▶ [Data for this exercise]

BEGIN

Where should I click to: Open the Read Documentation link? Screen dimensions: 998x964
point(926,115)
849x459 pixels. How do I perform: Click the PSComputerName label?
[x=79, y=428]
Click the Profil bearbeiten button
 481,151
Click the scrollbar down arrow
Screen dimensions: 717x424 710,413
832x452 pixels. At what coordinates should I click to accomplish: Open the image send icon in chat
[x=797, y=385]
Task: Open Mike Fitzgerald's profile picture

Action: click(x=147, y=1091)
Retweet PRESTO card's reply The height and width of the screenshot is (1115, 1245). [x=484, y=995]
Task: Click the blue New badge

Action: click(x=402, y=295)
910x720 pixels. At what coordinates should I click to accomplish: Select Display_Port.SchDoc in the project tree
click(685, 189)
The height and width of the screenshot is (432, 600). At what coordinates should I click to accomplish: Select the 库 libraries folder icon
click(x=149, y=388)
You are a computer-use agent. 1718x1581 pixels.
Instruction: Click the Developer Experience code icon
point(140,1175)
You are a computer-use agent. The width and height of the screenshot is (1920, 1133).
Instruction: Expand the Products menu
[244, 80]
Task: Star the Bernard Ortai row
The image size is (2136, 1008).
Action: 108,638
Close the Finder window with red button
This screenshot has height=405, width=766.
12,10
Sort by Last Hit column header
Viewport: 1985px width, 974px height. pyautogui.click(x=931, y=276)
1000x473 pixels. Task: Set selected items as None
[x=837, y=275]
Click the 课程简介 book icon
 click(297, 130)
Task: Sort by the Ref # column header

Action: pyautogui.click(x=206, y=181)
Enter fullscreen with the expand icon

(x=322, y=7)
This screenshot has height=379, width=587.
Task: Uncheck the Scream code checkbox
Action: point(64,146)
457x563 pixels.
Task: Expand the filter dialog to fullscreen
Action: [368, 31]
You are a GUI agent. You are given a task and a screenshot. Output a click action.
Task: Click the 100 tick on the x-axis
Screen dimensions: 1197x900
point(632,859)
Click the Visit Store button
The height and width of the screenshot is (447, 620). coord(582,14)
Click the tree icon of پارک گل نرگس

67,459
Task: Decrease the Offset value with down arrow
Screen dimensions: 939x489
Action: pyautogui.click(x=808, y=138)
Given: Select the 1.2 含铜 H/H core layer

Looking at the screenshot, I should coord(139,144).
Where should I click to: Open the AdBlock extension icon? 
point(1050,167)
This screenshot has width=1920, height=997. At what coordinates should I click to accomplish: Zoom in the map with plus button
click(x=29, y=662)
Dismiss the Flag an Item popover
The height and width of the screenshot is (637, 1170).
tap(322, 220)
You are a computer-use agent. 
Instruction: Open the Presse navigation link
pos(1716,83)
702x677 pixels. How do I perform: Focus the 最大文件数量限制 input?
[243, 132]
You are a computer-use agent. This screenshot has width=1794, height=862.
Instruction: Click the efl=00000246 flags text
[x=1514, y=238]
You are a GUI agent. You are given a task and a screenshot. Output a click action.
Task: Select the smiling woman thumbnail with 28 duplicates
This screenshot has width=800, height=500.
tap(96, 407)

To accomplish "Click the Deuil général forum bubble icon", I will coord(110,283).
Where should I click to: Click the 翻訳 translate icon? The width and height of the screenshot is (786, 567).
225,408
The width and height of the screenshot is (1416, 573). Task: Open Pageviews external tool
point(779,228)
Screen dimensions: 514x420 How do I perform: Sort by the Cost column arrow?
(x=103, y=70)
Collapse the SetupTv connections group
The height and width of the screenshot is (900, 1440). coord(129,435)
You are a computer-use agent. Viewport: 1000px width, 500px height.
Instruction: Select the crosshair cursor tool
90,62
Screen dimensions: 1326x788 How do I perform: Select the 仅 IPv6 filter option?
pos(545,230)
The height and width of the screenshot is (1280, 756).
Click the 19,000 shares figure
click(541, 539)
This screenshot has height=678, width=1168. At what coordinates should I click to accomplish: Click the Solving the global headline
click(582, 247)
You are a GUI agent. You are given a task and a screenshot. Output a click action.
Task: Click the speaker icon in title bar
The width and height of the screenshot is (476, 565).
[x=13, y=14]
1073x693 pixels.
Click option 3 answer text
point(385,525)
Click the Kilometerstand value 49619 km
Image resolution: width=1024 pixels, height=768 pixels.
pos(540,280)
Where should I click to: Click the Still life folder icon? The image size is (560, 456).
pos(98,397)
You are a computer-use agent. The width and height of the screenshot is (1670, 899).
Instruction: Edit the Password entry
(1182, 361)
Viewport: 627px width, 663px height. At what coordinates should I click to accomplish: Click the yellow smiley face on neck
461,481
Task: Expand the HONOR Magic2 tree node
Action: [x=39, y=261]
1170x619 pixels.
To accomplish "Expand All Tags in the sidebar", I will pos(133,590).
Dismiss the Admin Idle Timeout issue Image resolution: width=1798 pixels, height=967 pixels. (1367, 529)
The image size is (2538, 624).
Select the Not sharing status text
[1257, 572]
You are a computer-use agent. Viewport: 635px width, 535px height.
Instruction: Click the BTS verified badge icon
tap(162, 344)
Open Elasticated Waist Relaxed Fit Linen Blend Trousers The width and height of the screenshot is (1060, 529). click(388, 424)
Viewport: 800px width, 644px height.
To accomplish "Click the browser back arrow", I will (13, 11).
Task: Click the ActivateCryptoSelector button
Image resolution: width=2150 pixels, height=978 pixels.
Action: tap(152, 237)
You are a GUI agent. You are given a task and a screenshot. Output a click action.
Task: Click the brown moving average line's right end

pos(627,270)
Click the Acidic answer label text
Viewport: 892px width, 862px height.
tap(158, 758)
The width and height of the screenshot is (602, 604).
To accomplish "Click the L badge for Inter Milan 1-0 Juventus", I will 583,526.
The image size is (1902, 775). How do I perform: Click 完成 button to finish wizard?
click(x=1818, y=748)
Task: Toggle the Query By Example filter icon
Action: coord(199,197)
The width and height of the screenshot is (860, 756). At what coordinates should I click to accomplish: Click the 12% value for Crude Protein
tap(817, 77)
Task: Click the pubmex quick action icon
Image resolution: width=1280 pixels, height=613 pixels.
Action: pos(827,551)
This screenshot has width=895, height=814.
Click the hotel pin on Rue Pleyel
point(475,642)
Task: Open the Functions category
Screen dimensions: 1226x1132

END

▶ [Goal of the exercise]
Could you reproduce exactly the lines of the entries above, from the one with "Instruction: Select the crosshair cursor tool" through the one with "Task: Click the speaker icon in title bar", and nothing else?

▶ [Your solution]
Instruction: Select the crosshair cursor tool
90,62
Screen dimensions: 1326x788 How do I perform: Select the 仅 IPv6 filter option?
pos(545,230)
The height and width of the screenshot is (1280, 756).
Click the 19,000 shares figure
click(541, 539)
This screenshot has height=678, width=1168. At what coordinates should I click to accomplish: Click the Solving the global headline
click(582, 247)
You are a GUI agent. You are given a task and a screenshot. Output a click action.
Task: Click the speaker icon in title bar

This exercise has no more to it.